Verlander is trending towards foregoing that option, as he’s in position to handily surpass a $25M average annual value as a free agent. The nine-time All-Star commanded an identical salary this year on the heels of a season in which he didn’t pitch as he rehabbed from 2020 Tommy John surgery. Amidst one of the best seasons of a Hall of Fame career, Verlander is trending towards a massive raise. That’s particularly true since he received and rejected a qualifying offer last winter, meaning the Astros cannot offer another QO next offseason. A signing club thus won’t have to forfeit any draft pick or international signing bonus space this time around. Barring injury or a completely out-of-the-blue collapse in the final couple months, he’ll shatter a $25M guarantee on the free agent market.
After Thursday’s start, Verlander now carries a major league best 1.73 ERA. His 25.5% strikeout rate isn’t at the elite 35.1% level he posted between 2018-20, but it’s still four points above the MLB average for starters. With league-best run prevention, Verlander’s dip in strikeouts isn’t likely to have too significant an effect on his value on the open market. That’s particularly true since his 95 MPH average fastball velocity has remained intact after the elbow surgery, and he’s continued to spin both his fastball and breaking pitches at a high-end level. Verlander also owns some of the best command in the sport, and the 2011 AL MVP has proven capable of thriving on the biggest stage. He carries a career 3.40 ERA in 187 2/3 postseason innings, and he’ll have an opportunity to build on that resume with Houston this October.
Verlander’s exceptional track record sets up one of the more fascinating free agent cases of the upcoming offseason. He’s clearly reestablished himself as one of the sport’s best pitchers, the kind of ace clubs would be happy to trot out in the opening game of a playoff series. A new deal will begin with his age-40 campaign, however, setting him up for a short-term contract with a massive annual salary.
The obvious comparison point is the record-setting contract scored by his former teammate Max Scherzer last winter. The three-time Cy Young winner signed a three-year, $130M deal with the Mets. That obliterated the previous all-time high annual salary, with Scherzer’s $43.333M annual payout topping any previous contract’s yearly salary by more than $7M. Scherzer was coming off a 179 1/3 inning, 2.46 ERA campaign in which he struck out 34.1% of opponents between the Nationals and Dodgers. That better swing-and-miss stuff might tip the nod in Scherzer’s favor, but Verlander and his representatives at ISE Baseball seem likely to try to top that AAV record — particularly if he holds a sub-2.00 ERA all year. Even if he doesn’t quite hit Scherzer’s heights, beating the $36M annual salary that ranks second all-time feels attainable for Verlander.
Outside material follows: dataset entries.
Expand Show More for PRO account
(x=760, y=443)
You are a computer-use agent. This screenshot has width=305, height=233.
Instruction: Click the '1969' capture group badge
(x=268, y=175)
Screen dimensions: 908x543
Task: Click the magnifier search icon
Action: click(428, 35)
It’ll be equally interesting to see the length of the contract Verlander might receive. Scherzer’s deal began with his age-37 campaign and takes him through 39, Verlander’s current age. With Verlander still at the top of his game, a multi-year pact feels likely. Whether a team would go to three years and sign him through age-42 remains to be seen.
The upcoming starting pitching market features a few high-end arms, although most have injury or age concerns. With Joe Musgrove agreeing to a five-year extension to stick in his hometown San Diego, players like Jacob deGrom, Carlos Rodón and Verlander look to be the top hurlers on the market (assuming all three trigger opt-out clauses in their contracts).
Nathan Eovaldi and Chris Bassitt are above-average starters but each are already in their mid-30s. Noah Syndergaard has looked like a solid mid-rotation arm but isn’t throwing as hard or missing as many bats as he did at his peak with the Mets. Sean Manaea has an underwhelming 4.24 ERA on the year, although he’s typically a solid mid-rotation type. Mike Clevinger will be entering his age-32 season and missed all of last year rehabbing from Tommy John surgery. Zach Eflin is one of the younger arms available and generally solid when healthy, but he’s dealt with recurring knee injuries in his career that have again arisen this season. Clayton Kershaw seemingly limited his market last winter with geographic restrictions. It’s a class that won’t be lacking for star power, but there’s also a fair bit of uncertainty with most of the veteran hurlers who’ll be out there.